Thank you, Marie-José, for your comments. So going into Q2, as you well know, the weakness and the uncertainty in the macroeconomic environment that we observed in Q1 was reinforced at the beginning of the second quarter by the announcement of significant tariffs by the U.S. administration and by the way and attitude we could observe from customers. With regard to this topic of tariff, We have developed over the years a particularly strong industrial footprint, as you know, in the three major regions of the world in order to serve customers from their own geography. This proves to be a key element to protect the group from direct impacts of higher tariffs, which we assume should be therefore limited. Nevertheless, we are remaining obviously very attentive about the indirect impact of these and the reply from other countries on the global demand and the macroeconomics. This is obviously not easy to quantify at this stage. On the other hand, we certainly continue to focus on our self-help, controlling strictly our costs and operations, as well as pursuing our main goals, project execution and ramp-ups. In this context, assuming no major slowdown in global growth occurring from the current Paris implementation, the Group will aim to achieve, in 2025, an EBITDA at least equal to last year at constant exchange rates and a recurring cash flow of close to 600 million euros, which would mean a significant step up compared to last year. I thank you very much for your attention, and together with Marie-José, we are now ready to answer your questions.
Thank you. If you wish to ask a question over the phone, please press star 1 on your telephone keypad. If you wish to withdraw your question, please press star 2. Again, please press star 1 on your telephone to enter the question queue and wait for your name to be announced. First question is from Tom Brutlesworth, Morgan Stanley. Please go ahead.

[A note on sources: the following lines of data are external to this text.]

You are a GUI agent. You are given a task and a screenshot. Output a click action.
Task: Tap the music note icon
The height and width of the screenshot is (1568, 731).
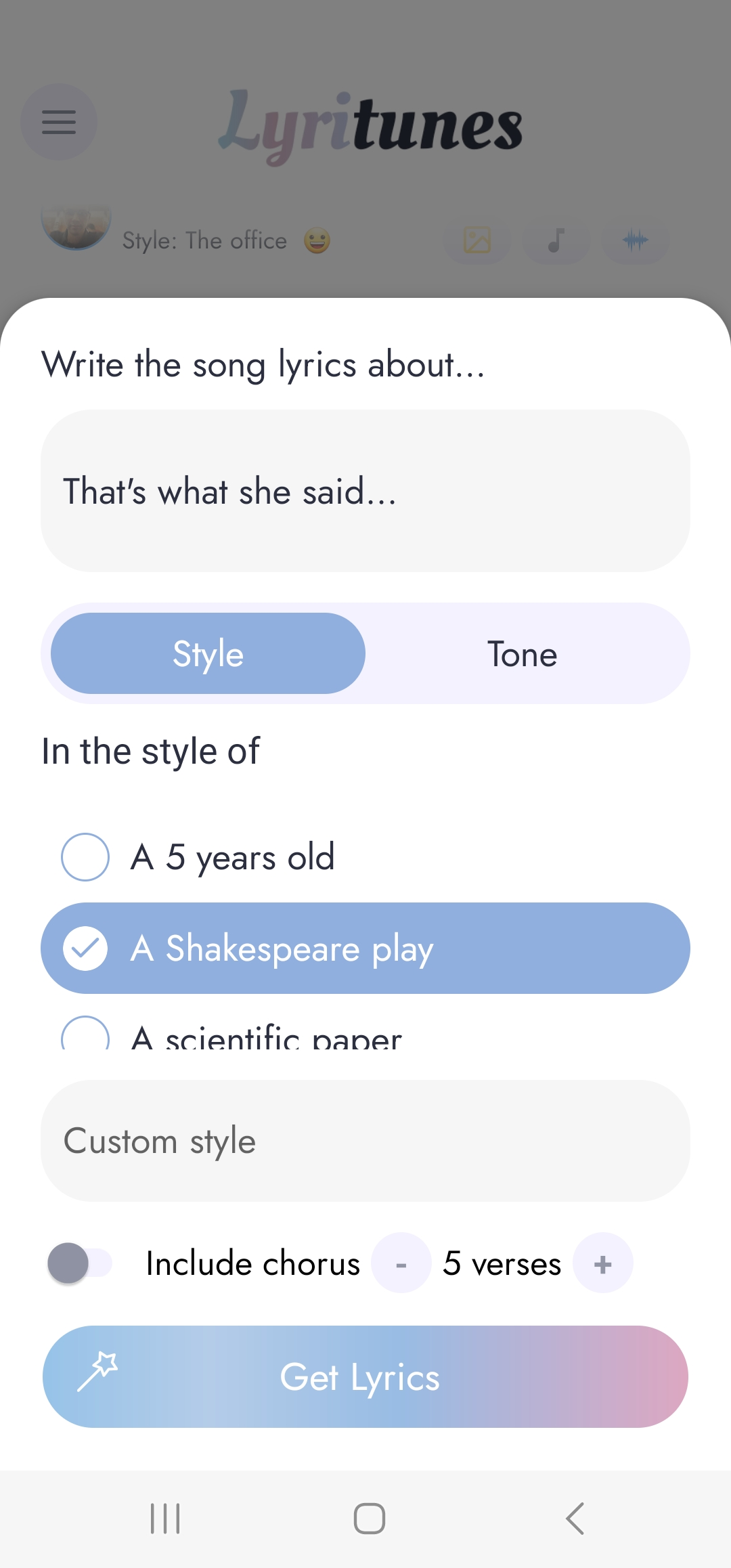[556, 240]
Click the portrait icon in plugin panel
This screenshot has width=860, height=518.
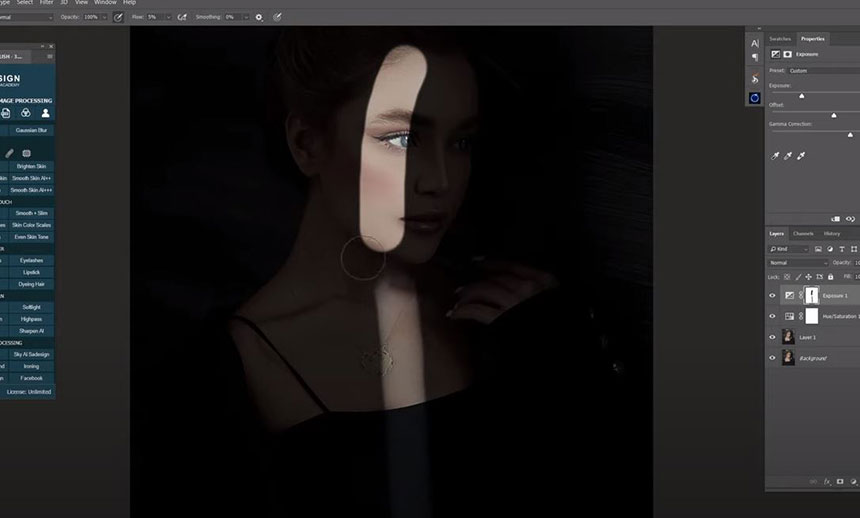45,113
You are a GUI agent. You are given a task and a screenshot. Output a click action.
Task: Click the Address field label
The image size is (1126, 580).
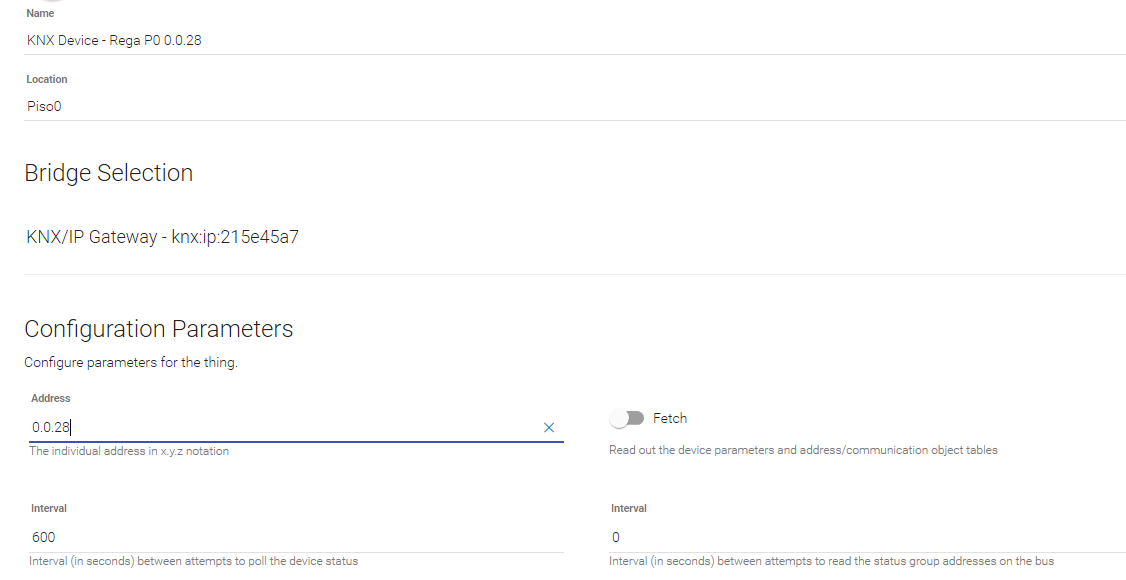pos(50,398)
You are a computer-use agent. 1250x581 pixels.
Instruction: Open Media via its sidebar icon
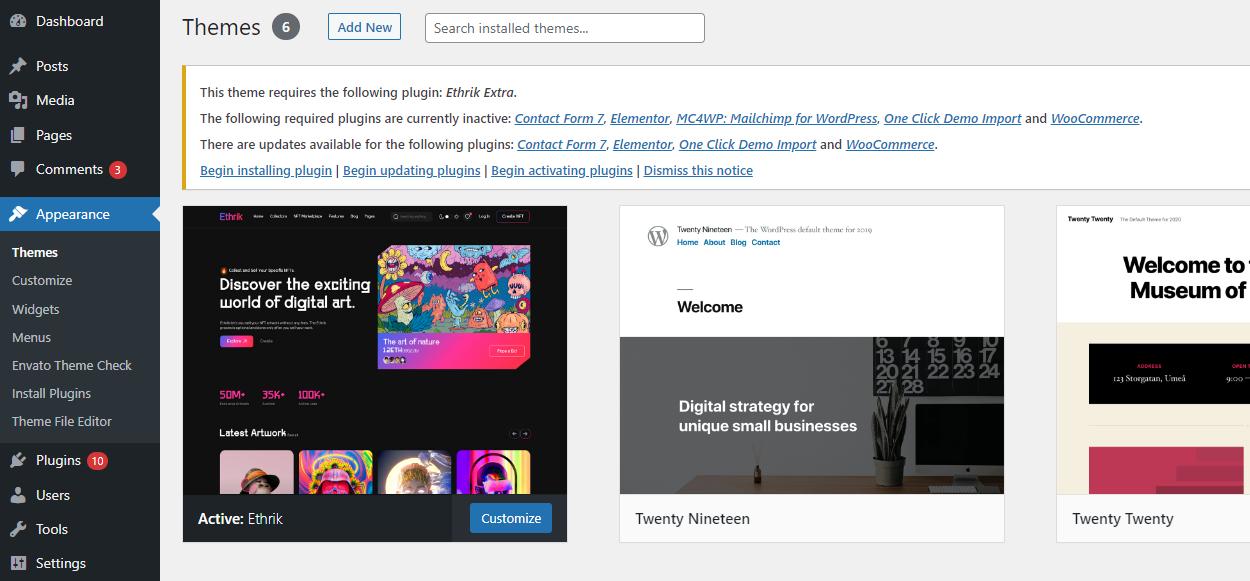pyautogui.click(x=18, y=100)
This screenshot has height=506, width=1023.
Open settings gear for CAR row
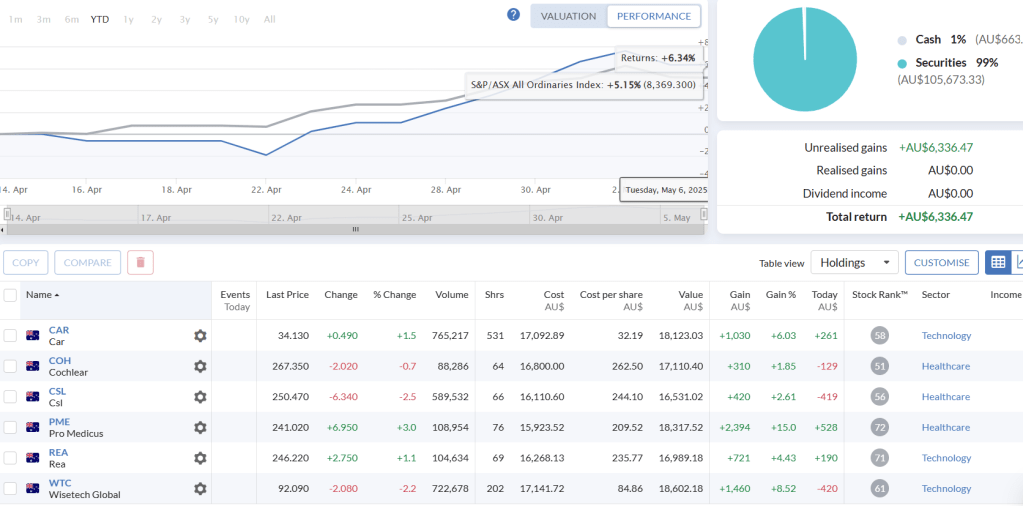pyautogui.click(x=200, y=336)
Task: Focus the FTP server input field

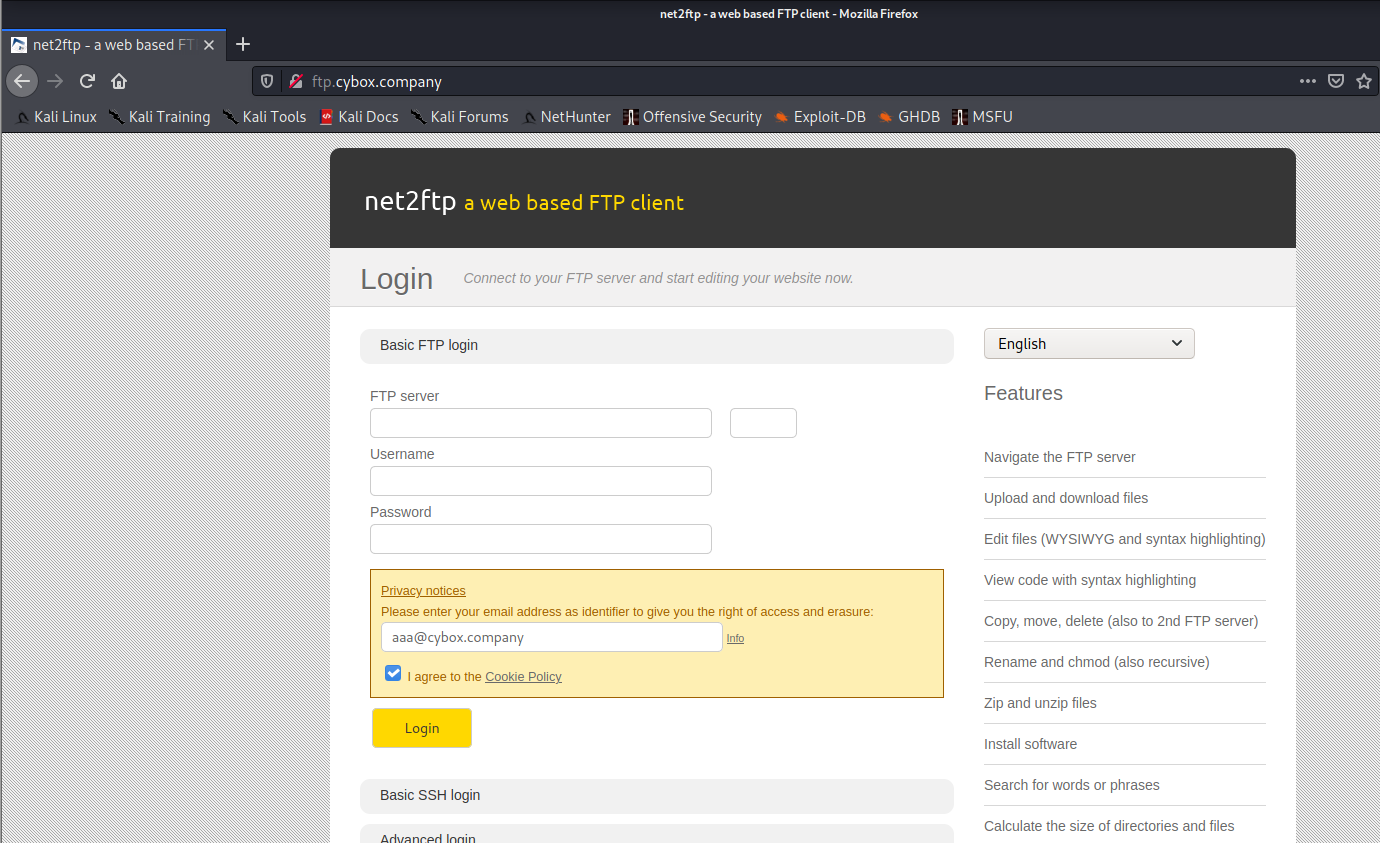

Good morning, Thierry, Marie-José. Two questions, if I may. The first one is on PM. I mean, clearly you bought this as a business that would grow, but I don't think I've fully understood the point you're making today. Are we now in a phase where PM's delivering its next phase of growth? You talk about 70% year-on-year growth in one queue, but clearly there's a strong step-up expected in the PM consensus through the rest of this year. So are we now at a point where we're going to start to see growth consistent growth from PM going forwards. Second question, if I may, again, just around your 2Q guidance. So 1Q was down approximately 7% year over year, but is it fair to assume that the exit rate from 1Q is worse, is down more than 7%, and therefore the starting rate for 2Q is going to be below that, on top of which we then have to think about the FX impacts I'm just trying to grapple with whether you're seeing a further deterioration in the data in April versus what we saw in March with regards to this wait-and-see from U.S. customers. Thank you.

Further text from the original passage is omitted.